Dear brothers and sisters,
This Sunday’s readings speak of two themes: rest and action. Both of these are necessary in the Christian life.
In the First Reading, Ezekiel paints a picture, in divinely inspired words, of the action that God takes to ensure a place of safety for the people of Israel. It is God who plants a cedar tree on the high mountain. The Cedar is regarded as a noble tree. It provides shade, and its wood, with its scent, is used for the panelling of the Holy Place. In the shade of this tree – planted by God Himself – all find rest.
St Paul, in his letter to Corinthians, expresses his desire to be at home – at peace and at rest – with the Lord. For us – as for Paul – the whole of our lives as Jesus’ followers must be about the fulfilment of all the Lord would do in us. A life lived in conscious response to God’s will, the way of the Gospel, is the sure way for us to find life.

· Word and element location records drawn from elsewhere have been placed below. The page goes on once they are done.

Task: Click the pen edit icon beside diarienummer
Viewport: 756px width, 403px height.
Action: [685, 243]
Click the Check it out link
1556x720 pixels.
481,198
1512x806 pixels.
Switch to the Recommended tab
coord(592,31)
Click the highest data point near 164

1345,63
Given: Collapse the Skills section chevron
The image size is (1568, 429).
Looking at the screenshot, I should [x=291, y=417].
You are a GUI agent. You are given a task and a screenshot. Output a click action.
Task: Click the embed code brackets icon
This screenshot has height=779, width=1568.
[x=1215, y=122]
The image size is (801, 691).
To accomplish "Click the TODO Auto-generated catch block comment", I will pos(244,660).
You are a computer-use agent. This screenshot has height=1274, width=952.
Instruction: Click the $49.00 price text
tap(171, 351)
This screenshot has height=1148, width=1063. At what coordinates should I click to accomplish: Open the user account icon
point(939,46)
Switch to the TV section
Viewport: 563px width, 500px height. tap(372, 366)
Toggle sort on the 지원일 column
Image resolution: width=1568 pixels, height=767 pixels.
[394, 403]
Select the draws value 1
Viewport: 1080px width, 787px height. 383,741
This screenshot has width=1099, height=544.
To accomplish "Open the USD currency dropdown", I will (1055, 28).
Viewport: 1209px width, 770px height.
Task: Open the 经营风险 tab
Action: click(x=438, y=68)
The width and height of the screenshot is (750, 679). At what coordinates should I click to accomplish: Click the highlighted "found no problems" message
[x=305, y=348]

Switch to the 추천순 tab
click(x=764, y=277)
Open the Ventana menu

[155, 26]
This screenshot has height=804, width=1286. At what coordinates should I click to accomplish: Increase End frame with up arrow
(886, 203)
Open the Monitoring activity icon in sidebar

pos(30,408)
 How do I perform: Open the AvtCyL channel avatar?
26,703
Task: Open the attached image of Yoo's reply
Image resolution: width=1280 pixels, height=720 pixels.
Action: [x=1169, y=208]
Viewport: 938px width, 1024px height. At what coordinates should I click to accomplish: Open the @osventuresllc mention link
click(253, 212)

Jesus, in the Gospel, brings rest and action together. The sower throws seed on the land. What happens next is beyond him. God is active and the sower, in his work, is cooperating with God’s action. It is in the time of ‘rest’, as it were – when the seed is growing unseen – that God is at work.
These texts remind me of the two sisters of Bethany: Martha and Mary. Martha is always busy. Mary recognises the need to simply be with the Lord, to sit at his feet and rest in his presence. Both are needed. Martha and Mary need to be, as it were, present in us all. The times of shelter and rest with Christ – the times of prayer, the moments when we are especially conscious of placing ourselves in His presence, reflection on the Scriptures, the Eucharist – are the very times we need for the action that God calls us to take – and the call to action, the call to mission – is ever present.
We must be builders of His Kingdom and this will require continuing advocacy for the value and dignity of human life, continuing work for peace, continuing support for the refugee, the dispossessed, and the continuing proclamation of the Gospel and the life that the Lord gives through his Death and Resurrection.